What to work on:
Reproduce precisely the lines of the listing below, starting with the line that contains "2023 Advent-celebrate (40, 141)" and stopping after the line that contains "Download of the abbey logos (46, 214)"; include nothing else.

Provided data:
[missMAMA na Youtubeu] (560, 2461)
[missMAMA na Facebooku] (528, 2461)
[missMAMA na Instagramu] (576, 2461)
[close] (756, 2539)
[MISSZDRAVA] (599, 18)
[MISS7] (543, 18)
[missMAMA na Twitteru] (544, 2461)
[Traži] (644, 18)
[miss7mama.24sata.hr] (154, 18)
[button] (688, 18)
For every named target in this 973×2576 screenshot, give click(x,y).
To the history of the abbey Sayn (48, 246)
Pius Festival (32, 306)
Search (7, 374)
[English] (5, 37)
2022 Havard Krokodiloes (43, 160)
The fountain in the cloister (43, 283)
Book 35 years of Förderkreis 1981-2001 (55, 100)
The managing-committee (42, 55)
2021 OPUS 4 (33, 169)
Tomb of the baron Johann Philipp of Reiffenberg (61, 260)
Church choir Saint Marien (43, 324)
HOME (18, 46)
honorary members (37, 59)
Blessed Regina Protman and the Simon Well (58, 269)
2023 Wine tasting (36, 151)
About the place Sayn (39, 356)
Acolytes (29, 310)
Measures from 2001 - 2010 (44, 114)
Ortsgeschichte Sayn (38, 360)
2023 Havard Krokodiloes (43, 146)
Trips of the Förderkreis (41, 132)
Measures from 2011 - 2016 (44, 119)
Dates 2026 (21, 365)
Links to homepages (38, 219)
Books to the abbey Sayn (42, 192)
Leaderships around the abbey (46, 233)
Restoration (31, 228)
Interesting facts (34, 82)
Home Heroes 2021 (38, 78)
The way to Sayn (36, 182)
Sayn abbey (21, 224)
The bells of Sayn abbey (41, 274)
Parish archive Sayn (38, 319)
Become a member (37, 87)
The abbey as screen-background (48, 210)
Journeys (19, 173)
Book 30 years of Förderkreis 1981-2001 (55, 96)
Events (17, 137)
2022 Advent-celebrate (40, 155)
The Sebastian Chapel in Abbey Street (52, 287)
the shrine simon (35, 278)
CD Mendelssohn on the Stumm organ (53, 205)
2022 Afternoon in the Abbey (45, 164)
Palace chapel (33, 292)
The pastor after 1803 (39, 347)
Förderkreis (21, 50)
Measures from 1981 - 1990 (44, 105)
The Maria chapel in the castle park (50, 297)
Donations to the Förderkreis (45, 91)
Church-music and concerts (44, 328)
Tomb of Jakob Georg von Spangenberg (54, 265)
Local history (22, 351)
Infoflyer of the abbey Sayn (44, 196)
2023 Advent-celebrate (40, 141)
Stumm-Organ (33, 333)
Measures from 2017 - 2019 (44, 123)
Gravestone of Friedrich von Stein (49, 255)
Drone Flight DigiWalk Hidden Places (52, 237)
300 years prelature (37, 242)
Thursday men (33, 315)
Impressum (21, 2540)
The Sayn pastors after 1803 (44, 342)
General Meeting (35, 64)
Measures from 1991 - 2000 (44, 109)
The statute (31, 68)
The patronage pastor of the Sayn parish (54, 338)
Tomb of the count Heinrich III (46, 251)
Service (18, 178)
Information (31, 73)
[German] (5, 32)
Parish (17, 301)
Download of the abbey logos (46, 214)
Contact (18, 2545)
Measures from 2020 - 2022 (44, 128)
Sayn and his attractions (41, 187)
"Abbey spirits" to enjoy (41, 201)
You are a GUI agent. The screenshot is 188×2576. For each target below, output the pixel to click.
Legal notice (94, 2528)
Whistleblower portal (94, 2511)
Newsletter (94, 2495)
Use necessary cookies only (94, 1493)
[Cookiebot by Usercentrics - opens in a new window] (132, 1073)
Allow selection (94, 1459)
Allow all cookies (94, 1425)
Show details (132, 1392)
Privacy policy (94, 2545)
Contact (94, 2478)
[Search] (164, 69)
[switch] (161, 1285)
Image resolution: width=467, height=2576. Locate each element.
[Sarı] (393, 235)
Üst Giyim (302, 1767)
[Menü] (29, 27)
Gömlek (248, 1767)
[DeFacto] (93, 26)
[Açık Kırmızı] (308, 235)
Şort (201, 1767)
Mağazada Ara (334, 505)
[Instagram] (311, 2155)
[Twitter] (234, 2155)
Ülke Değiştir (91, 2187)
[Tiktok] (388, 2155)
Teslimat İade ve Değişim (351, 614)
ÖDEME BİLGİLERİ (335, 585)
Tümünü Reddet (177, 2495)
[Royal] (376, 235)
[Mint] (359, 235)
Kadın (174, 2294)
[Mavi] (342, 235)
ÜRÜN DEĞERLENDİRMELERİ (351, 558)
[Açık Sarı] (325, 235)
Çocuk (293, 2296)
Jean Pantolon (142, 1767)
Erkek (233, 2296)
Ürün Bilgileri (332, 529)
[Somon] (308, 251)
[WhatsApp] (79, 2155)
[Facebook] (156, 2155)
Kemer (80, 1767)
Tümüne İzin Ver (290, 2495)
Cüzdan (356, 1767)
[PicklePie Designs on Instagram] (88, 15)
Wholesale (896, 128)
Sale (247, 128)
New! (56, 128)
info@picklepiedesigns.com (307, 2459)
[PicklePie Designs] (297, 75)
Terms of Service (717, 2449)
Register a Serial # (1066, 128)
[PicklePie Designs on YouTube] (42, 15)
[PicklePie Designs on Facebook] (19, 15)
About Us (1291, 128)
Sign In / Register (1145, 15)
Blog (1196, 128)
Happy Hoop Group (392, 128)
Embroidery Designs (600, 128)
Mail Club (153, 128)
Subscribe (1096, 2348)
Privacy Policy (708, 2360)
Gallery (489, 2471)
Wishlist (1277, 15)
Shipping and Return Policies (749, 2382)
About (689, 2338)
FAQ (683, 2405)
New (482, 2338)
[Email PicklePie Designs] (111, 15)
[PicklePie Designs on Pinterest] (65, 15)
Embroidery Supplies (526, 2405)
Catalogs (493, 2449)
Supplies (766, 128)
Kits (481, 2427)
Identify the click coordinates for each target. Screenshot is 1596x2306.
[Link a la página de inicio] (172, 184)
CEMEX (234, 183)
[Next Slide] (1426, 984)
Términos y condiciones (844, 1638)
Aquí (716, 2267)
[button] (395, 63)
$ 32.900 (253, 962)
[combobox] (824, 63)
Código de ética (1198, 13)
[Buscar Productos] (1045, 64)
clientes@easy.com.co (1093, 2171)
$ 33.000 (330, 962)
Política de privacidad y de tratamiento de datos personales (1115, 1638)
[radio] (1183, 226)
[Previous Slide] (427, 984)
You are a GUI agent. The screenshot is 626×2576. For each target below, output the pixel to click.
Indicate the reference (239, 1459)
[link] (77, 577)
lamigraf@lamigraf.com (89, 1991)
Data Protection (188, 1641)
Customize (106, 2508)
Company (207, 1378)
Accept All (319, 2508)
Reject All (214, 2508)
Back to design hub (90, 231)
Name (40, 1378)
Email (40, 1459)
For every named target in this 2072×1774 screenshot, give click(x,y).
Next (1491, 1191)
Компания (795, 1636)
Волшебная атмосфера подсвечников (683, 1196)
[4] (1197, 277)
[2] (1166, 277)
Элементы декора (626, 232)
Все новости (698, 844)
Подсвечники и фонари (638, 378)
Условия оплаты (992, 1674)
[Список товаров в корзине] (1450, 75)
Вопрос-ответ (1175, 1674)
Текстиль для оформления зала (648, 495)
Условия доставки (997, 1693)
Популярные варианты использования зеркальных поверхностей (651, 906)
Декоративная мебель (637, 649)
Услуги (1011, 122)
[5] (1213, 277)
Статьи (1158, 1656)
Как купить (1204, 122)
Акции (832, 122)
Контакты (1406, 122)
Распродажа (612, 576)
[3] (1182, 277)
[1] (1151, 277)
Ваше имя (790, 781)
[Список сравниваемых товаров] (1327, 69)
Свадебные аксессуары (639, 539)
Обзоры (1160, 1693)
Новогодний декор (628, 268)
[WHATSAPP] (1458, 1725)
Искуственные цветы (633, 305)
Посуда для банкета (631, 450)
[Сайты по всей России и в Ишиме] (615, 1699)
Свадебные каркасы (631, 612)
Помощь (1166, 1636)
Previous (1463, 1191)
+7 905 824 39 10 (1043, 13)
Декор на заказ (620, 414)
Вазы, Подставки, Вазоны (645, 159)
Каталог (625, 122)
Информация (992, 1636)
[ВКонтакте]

Answer to this exercise:
2023 Advent-celebrate (40, 141)
Stumm-Organ (33, 333)
Measures from 2017 - 2019 (44, 123)
Gravestone of Friedrich von Stein (49, 255)
Drone Flight DigiWalk Hidden Places (52, 237)
300 years prelature (37, 242)
Thursday men (33, 315)
Impressum (21, 2540)
The Sayn pastors after 1803 (44, 342)
General Meeting (35, 64)
Measures from 1991 - 2000 (44, 109)
The statute (31, 68)
The patronage pastor of the Sayn parish (54, 338)
Tomb of the count Heinrich III (46, 251)
Service (18, 178)
Information (31, 73)
[German] (5, 32)
Parish (17, 301)
Download of the abbey logos (46, 214)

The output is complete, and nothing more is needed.